• Work instruction
In the data below, count every line that holds the string "Sort" and reply with the number alone.

++++++++++

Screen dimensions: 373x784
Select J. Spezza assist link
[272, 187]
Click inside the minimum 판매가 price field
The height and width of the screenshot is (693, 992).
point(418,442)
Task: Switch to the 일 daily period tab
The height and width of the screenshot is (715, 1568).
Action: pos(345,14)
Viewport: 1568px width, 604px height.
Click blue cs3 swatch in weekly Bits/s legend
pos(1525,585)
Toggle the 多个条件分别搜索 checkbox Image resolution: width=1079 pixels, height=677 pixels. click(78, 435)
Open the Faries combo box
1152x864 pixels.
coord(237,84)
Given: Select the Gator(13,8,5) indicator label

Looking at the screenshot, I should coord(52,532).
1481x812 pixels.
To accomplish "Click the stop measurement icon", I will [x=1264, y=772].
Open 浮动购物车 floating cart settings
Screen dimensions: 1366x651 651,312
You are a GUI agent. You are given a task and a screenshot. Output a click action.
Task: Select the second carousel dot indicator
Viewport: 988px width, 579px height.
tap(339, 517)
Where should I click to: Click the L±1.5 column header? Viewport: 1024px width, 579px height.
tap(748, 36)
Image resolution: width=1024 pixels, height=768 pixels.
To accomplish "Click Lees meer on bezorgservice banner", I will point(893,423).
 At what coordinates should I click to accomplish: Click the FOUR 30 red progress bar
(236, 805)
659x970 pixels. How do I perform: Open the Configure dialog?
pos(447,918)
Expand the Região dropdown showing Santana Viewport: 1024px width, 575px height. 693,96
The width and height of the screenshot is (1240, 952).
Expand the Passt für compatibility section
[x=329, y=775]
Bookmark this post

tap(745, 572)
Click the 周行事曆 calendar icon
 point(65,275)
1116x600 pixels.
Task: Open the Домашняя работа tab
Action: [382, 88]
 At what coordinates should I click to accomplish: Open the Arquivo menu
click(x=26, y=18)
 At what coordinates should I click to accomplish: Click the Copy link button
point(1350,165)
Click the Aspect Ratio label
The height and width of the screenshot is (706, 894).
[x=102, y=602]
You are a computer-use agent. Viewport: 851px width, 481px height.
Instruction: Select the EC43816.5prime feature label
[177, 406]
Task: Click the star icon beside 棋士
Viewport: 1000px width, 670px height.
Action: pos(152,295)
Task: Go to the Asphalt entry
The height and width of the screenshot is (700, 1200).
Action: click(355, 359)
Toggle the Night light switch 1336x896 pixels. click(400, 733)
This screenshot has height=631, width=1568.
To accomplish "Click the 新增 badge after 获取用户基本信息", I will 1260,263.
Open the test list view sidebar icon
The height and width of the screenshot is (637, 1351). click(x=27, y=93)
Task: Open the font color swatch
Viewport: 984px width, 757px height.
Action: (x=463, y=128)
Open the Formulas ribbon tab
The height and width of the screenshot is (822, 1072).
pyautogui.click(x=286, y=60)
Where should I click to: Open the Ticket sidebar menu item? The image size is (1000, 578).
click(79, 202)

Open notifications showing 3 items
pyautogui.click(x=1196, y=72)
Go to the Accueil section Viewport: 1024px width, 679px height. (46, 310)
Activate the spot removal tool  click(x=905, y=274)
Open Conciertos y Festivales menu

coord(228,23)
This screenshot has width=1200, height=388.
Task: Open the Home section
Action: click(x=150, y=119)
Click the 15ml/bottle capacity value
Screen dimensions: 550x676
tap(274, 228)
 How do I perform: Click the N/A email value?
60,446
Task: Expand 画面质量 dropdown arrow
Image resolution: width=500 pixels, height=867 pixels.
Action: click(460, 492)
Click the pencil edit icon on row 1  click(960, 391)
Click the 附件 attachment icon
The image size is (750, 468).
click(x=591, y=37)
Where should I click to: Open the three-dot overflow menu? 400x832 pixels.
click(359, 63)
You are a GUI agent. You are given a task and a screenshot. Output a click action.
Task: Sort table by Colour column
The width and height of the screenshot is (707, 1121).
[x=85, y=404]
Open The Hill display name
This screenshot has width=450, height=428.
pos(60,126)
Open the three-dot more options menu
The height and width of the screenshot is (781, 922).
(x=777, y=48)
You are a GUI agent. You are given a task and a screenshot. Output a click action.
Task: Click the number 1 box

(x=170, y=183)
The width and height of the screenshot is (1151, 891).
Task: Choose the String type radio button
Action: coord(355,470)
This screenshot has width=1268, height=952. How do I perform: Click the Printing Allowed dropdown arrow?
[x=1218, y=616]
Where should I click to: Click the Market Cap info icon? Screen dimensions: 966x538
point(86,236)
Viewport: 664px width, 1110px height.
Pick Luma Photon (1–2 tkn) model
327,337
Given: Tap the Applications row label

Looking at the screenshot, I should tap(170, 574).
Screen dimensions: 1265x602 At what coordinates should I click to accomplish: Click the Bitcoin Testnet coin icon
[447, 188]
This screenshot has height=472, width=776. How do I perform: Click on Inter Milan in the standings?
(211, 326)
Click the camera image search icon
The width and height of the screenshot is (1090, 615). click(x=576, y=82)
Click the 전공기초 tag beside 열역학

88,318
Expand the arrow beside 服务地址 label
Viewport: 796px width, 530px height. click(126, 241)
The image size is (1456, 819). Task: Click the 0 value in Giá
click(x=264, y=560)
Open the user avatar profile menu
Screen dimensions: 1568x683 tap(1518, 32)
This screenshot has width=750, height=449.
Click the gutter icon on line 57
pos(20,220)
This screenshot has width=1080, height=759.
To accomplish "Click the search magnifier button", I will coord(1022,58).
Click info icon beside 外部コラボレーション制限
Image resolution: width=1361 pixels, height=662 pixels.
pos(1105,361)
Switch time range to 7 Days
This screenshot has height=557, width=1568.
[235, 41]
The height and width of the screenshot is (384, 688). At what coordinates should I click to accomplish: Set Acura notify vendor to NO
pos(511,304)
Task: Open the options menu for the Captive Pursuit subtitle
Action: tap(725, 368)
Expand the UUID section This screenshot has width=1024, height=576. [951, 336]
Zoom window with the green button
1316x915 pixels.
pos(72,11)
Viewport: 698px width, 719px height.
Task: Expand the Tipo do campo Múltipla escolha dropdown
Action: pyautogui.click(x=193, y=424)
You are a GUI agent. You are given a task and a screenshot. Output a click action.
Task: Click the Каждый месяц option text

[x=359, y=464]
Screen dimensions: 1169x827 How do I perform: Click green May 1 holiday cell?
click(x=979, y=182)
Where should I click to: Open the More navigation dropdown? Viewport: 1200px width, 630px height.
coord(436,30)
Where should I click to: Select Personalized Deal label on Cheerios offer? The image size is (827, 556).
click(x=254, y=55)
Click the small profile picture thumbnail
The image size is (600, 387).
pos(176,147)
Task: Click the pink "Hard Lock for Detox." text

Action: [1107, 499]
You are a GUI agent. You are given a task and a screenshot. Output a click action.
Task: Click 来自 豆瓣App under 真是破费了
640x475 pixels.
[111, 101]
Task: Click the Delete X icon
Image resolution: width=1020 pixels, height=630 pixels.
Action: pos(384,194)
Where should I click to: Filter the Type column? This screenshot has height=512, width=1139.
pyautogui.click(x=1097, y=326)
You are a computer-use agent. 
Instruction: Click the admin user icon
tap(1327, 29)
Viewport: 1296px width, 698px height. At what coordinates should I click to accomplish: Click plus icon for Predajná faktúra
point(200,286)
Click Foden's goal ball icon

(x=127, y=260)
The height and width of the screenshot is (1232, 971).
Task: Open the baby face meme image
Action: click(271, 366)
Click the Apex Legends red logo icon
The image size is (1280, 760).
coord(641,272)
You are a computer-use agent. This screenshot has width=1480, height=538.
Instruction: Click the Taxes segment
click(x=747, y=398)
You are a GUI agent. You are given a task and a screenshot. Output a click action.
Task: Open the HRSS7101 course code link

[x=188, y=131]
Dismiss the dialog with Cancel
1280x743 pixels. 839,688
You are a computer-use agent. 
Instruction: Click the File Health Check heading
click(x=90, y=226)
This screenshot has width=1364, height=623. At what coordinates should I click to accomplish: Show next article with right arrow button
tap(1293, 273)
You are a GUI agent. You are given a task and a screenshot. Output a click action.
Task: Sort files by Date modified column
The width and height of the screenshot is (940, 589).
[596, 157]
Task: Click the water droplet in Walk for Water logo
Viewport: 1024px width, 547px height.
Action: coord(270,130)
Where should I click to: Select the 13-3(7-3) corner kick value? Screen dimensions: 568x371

++++++++++

• Solution to this task
2